Layout - consider both the arrangement/order of the cupboards and how to maximise the space.
Here you'll find some tips & tricks to help you get started thinking about design and the things we've learned through trial and error. Whether you're designing for a L-shaped, galley, U-shape or just thinking about an island or a small collection of cupboards our GUIDE No.8 LAYOUT can give you some food for thought.
Our Design Team have seen it all and can answer any layout-related questions!
Let's start with a space that lends itself to an L-shaped selection of cupboards. An L-shaped kitchen is made up of two runs adjacent to one another. The layout of your 'L' will depend on the size of your space. But a few tips we've learned over the years...
Tall cupboards can work well on the smaller section of the 'L' leaving the longer part for the main run and task area. This can make the kitchen appear more spacious and wall cupboards or open shelves can be used to add balance.
Sticking to using only floor cupboards? You may want to try the sink on the smaller part of the 'L' which can keep the kitchen in the triangle theory. Something to Google if you're unfamiliar!
In a smaller kitchen it's often helpful to use a set of drawers rather than a corner cupboard.
The use of an island in a larger L-shape can create a galley style work space when parallel to the main run. The back of the island can be used as a spot for a morning coffee.
A galley kitchen - a long space with two walls running parallel to each other, with cupboards and worktops along both sides.
Looking at the architecture of the room is a good place to start. If you have a window or door at the end of the space this can act as a great focal point.
Another option is to go the asymmetrical route. Use one wall to position the majority of the floor cupboards and appliances and use the other wall for the tall cupboards such as the fridge and freezer.
Using wall cupboards to only one side of the kitchen can help to make the space feel wider. Glazed wall cupboards add a lightness and can let in more light too.
A U-shaped kitchen quite simply sits in the shape of a U and uses three sides or walls.
We'd recommend using one side of the U for each of the 3 main aspects of the space. The cooking, the washing and the fridge/freezer. We're back to the triangle method!
U-shaped layouts can suit all sized spaces and we'd suggest using the base of the U as the focal point. The sink or the cooker!
It can also be useful to keep wall cupboards to a minimum with a U shape. Open shelves give the feeling of more space and also give you a spot to display everyday items.
Sometimes you may need to work around a doorway - no problem! Group your tall cupboards either side of or near to the doorway to help the U feel more balanced.
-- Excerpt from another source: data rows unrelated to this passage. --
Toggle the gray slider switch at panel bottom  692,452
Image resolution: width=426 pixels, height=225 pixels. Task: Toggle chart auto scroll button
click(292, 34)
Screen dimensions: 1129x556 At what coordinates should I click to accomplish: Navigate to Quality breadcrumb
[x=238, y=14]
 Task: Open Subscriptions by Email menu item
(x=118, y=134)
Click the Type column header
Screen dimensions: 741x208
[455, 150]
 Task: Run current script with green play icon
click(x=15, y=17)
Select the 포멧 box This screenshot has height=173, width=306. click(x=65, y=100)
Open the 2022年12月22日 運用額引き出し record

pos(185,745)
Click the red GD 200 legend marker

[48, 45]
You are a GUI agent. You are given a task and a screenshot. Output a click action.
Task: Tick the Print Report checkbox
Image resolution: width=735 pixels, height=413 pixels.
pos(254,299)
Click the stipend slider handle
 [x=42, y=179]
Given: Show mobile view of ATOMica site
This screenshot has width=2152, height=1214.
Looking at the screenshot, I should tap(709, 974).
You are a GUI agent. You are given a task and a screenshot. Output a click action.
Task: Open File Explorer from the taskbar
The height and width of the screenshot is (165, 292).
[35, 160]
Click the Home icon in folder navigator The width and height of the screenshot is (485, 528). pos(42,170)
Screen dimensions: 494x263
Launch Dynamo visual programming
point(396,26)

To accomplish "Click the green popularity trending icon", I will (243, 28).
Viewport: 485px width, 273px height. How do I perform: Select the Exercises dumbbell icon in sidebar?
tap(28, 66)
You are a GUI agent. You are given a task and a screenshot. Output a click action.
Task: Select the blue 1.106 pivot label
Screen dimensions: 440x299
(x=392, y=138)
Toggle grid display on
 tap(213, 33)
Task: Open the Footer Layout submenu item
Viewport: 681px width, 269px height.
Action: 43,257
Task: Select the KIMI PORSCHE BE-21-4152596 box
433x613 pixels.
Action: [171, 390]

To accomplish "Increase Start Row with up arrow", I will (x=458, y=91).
An island sits separately from the other cupboards in the space. It allows you to create a working space and gives you additional opportunities for storage.
To start with, decide on the main function of the island and how it needs to perform. Is it for cooking, food prep, eating etc. An example? The cooker is on the back wall and the sink is in the island - then you'd position the other cupboards around those two items.
Something to remember is that the main, working side of the island needs to sit adjacent to the run of appliances and cupboards. This will allow you to move freely between the sink, oven, fridge and bin - keeping the more social areas away from the task ("I'm cooking, do not disturb!") areas.
Check that you have enough space between the island and everything surrounding it. The most important thing with an island is that it should be useable on every side!
Islands also give you a spot to be creative with paint colour - we go into this more on our Colour page - but the island doesn't need to be the same colour as the main run; make it an accent!